Die dunkle Seite der Macht

Wie so viele andere bahnbrechende Erfindungen ist auch das Internet Fluch und Segen zugleich.

Am 9. Februar 2016 ist Safer Internet Day.

In der Menschheitsgeschichte hatten große Erfindungen oft auch ihre Schattenseiten. Die friedliche Kernspaltung führte zu den Atombomben auf Hiroshima und Nagasaki, und das von Alfred Nobel in bester Absicht erfundene Dynamit hat vor 150 Jahren die Kriegsführung entscheidend verändert. Jüngstes Produkt auf der Liste „Fluch und Segen“ ist das Internet.

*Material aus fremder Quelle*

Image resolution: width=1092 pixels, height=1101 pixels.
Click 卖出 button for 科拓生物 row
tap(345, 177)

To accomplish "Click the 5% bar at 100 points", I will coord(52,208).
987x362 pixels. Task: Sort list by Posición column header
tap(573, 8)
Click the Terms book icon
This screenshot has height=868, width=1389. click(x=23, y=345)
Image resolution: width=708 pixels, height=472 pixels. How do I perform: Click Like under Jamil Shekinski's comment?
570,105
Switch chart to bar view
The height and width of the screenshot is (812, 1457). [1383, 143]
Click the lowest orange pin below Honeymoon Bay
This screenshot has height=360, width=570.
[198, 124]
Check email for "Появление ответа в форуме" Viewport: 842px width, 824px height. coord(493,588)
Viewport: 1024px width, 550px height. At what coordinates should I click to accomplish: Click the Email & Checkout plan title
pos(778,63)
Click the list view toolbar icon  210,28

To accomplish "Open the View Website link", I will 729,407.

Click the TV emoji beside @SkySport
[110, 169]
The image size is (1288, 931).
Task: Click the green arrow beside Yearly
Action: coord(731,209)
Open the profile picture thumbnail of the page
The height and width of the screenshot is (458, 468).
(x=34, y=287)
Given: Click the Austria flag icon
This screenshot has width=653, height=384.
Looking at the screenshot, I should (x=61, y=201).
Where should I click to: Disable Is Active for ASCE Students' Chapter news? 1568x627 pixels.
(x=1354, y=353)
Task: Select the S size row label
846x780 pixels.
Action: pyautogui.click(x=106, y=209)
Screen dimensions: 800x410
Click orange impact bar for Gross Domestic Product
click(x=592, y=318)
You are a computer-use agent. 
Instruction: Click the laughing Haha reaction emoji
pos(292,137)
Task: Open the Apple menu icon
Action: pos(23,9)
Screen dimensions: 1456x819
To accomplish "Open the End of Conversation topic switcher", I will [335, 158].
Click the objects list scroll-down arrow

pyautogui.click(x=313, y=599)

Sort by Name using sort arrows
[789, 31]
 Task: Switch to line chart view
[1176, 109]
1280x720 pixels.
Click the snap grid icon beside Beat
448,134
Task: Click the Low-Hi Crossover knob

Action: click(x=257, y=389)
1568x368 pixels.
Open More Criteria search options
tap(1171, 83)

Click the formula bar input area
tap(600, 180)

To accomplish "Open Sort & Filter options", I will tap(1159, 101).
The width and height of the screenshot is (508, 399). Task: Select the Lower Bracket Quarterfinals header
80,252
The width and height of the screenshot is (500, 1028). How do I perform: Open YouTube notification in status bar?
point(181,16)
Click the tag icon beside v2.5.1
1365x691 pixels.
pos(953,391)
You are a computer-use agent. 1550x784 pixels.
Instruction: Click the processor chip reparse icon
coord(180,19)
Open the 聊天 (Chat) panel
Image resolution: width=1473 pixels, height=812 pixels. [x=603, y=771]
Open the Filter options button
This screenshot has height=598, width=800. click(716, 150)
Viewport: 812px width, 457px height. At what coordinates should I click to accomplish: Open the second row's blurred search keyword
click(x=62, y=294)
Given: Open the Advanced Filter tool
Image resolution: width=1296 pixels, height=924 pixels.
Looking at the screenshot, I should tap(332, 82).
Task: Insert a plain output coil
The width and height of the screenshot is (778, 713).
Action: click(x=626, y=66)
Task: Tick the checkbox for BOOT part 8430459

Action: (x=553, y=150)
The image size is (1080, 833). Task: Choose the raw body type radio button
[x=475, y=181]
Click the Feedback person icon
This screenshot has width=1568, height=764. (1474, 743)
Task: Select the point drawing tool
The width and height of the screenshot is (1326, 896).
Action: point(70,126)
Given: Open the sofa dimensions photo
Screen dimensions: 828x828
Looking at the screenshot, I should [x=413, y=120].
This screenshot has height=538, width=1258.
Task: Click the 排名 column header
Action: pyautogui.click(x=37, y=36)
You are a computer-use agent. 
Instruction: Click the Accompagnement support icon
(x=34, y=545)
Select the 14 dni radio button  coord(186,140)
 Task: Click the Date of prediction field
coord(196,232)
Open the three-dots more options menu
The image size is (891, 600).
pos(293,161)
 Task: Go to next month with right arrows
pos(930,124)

Weil soziale Netzwerke wie Facebook und YouTube die Menschen vor gut zehn Jahren zum ersten Mal in der Geschichte der Medien in die Lage versetzten, eigene Inhalte problemlos massenhaft zu verbreiten, wurden mit dem „Worldwide Web“ geradezu messianische Hoffnungen verbunden. Viele dieser Erwartungen haben sich erfüllt. Gerade in Diktaturen ist der Beitrag des Internets zur Demokratisierung offenkundig, weil Dissidenten nun die Chance haben, sich unbemerkt vom Regime miteinander zu vernetzen und eine Gegenöffentlichkeit einzurichten. Überall dort, wo das Internet nicht von den Machthabern blockiert wird, können sich die Bürger aus erster Hand informieren. Seit der Einführung von Smartphones haben die Menschen theoretisch jederzeit und überall Zugang zu einer Menge an Informationen. Kein Gehirn kann so ein umfangreiches Wissen speichern; Universalgenies wie einst Gottfried Wilhelm Leibnitz oder Isaac Newton wären heute hoffnungslos überfordert. Die Etablierung des Internets als Massenmedium markiert daher das offizielle Ende der „Gutenberg-Galaxis“, in der das Buch das uneingeschränkte Leitmedium war.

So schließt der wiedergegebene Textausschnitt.